* _RECORDS SHOWN_:
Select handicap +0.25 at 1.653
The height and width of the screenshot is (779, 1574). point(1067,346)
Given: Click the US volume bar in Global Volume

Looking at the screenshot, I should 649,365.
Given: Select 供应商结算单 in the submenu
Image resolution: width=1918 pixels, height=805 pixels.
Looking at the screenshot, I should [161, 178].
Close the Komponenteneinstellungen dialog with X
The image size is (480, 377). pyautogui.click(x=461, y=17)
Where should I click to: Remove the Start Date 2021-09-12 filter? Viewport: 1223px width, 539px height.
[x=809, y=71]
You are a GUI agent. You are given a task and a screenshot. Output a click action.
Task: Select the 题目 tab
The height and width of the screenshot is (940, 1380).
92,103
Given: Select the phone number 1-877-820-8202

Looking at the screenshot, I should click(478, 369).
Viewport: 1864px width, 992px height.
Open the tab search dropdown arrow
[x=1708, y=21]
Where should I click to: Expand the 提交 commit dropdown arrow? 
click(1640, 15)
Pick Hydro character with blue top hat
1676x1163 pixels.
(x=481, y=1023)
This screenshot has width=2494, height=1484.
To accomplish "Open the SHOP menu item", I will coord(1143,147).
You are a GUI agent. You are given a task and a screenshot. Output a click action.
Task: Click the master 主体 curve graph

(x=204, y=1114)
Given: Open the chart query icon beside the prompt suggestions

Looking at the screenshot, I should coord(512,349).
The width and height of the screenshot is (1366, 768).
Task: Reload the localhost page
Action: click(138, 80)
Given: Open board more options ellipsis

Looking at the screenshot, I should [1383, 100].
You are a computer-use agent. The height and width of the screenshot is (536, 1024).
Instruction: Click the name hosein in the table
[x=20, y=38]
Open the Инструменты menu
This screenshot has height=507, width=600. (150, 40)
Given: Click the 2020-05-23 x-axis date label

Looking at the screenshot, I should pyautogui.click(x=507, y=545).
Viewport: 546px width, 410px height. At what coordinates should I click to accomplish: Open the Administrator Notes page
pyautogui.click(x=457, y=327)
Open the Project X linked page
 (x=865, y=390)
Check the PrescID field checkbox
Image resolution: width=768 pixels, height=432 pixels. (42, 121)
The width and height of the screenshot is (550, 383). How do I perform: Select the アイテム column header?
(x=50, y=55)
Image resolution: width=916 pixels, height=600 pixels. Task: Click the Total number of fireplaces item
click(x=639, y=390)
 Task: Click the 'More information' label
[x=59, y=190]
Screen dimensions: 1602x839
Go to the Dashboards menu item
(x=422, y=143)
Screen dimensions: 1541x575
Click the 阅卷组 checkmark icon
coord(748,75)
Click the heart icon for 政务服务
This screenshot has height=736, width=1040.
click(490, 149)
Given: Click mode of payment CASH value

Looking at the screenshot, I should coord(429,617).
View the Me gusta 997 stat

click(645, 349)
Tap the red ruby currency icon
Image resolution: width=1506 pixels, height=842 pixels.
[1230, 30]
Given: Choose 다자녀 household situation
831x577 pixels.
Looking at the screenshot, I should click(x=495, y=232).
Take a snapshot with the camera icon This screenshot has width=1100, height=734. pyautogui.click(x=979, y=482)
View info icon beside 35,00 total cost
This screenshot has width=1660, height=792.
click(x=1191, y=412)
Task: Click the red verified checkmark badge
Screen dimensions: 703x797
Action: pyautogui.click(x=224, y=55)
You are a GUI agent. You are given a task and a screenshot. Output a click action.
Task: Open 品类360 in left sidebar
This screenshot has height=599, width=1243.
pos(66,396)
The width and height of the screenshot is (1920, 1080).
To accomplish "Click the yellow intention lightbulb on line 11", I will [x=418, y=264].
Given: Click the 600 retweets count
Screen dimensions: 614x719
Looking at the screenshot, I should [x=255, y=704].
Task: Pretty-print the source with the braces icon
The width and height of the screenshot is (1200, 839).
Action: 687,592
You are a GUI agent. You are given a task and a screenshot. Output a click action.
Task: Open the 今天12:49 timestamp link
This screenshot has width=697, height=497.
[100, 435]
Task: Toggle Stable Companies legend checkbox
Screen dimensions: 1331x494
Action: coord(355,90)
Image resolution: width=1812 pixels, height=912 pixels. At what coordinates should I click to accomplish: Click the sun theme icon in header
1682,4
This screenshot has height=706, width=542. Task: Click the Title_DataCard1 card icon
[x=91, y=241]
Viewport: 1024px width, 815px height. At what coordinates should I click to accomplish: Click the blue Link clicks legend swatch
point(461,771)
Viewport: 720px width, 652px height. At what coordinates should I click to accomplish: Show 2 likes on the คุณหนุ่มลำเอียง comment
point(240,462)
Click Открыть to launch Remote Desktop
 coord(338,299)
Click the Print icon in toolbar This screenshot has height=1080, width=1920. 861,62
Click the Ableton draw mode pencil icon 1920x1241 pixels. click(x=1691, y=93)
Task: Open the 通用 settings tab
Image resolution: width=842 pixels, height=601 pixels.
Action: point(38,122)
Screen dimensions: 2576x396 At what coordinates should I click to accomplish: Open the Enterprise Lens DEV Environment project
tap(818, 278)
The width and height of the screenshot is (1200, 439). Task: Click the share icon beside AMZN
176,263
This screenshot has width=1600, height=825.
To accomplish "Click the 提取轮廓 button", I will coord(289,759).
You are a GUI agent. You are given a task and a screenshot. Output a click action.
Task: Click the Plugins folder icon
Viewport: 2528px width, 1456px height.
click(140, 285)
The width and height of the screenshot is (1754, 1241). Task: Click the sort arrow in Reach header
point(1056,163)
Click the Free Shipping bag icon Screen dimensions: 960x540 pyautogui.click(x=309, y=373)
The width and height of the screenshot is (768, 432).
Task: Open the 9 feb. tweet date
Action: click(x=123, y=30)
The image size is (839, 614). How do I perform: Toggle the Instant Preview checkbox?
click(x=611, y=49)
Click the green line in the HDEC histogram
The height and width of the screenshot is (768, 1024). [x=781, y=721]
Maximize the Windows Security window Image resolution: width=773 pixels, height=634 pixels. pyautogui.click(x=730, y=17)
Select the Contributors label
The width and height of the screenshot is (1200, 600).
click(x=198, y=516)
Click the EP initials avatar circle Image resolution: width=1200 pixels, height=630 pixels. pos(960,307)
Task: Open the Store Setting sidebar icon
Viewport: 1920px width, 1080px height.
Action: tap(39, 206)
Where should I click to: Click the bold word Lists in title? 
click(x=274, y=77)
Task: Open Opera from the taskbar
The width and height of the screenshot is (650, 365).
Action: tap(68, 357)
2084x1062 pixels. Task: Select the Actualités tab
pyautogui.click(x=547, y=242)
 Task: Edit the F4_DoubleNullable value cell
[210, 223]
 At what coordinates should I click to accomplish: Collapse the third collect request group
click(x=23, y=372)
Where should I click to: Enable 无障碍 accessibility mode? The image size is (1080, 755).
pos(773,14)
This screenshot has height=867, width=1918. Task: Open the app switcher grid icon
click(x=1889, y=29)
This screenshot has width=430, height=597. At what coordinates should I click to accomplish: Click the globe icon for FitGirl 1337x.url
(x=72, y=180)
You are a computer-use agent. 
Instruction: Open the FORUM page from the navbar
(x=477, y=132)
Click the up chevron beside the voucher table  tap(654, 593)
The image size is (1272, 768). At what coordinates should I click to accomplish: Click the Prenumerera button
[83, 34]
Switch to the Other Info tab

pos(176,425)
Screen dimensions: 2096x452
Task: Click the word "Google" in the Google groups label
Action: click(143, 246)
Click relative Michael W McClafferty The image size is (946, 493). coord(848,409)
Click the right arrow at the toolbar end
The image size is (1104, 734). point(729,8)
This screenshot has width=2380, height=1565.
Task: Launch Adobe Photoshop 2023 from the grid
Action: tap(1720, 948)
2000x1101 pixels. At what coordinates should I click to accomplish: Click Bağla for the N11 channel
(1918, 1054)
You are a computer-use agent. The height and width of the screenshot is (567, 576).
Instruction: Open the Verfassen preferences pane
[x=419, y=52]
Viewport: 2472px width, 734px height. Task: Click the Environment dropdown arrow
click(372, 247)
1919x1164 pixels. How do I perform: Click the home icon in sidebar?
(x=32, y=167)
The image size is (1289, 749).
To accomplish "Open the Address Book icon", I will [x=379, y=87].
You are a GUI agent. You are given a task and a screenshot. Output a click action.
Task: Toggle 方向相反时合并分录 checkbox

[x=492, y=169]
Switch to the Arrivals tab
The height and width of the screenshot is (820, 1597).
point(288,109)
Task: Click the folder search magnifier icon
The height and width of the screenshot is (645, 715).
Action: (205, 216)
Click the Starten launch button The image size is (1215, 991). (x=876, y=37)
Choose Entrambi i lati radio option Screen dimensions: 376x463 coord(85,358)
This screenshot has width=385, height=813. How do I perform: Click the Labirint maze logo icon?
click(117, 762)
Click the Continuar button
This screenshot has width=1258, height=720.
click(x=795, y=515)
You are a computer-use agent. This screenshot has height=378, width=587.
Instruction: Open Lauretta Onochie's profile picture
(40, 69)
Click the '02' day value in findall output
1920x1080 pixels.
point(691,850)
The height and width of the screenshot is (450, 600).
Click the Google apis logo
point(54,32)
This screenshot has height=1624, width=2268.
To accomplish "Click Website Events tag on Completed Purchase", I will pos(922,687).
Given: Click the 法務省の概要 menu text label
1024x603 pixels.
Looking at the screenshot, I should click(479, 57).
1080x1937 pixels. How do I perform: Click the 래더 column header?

* _TASK STATEMENT_: Repeat the items line for line, starting at the line that contains "Given: Select 供应商结算单 in the submenu" and stopping after the line that contains "(x=865, y=390)".

* _SOLUTION TO THE PROBLEM_:
Given: Select 供应商结算单 in the submenu
Image resolution: width=1918 pixels, height=805 pixels.
Looking at the screenshot, I should [161, 178].
Close the Komponenteneinstellungen dialog with X
The image size is (480, 377). pyautogui.click(x=461, y=17)
Where should I click to: Remove the Start Date 2021-09-12 filter? Viewport: 1223px width, 539px height.
[x=809, y=71]
You are a GUI agent. You are given a task and a screenshot. Output a click action.
Task: Select the 题目 tab
The height and width of the screenshot is (940, 1380).
92,103
Given: Select the phone number 1-877-820-8202

Looking at the screenshot, I should click(478, 369).
Viewport: 1864px width, 992px height.
Open the tab search dropdown arrow
[x=1708, y=21]
Where should I click to: Expand the 提交 commit dropdown arrow? 
click(1640, 15)
Pick Hydro character with blue top hat
1676x1163 pixels.
(x=481, y=1023)
This screenshot has width=2494, height=1484.
To accomplish "Open the SHOP menu item", I will coord(1143,147).
You are a GUI agent. You are given a task and a screenshot. Output a click action.
Task: Click the master 主体 curve graph

(x=204, y=1114)
Given: Open the chart query icon beside the prompt suggestions

Looking at the screenshot, I should coord(512,349).
The width and height of the screenshot is (1366, 768).
Task: Reload the localhost page
Action: click(138, 80)
Given: Open board more options ellipsis

Looking at the screenshot, I should [1383, 100].
You are a computer-use agent. The height and width of the screenshot is (536, 1024).
Instruction: Click the name hosein in the table
[x=20, y=38]
Open the Инструменты menu
This screenshot has height=507, width=600. (150, 40)
Given: Click the 2020-05-23 x-axis date label

Looking at the screenshot, I should pyautogui.click(x=507, y=545).
Viewport: 546px width, 410px height. At what coordinates should I click to accomplish: Open the Administrator Notes page
pyautogui.click(x=457, y=327)
Open the Project X linked page
 (x=865, y=390)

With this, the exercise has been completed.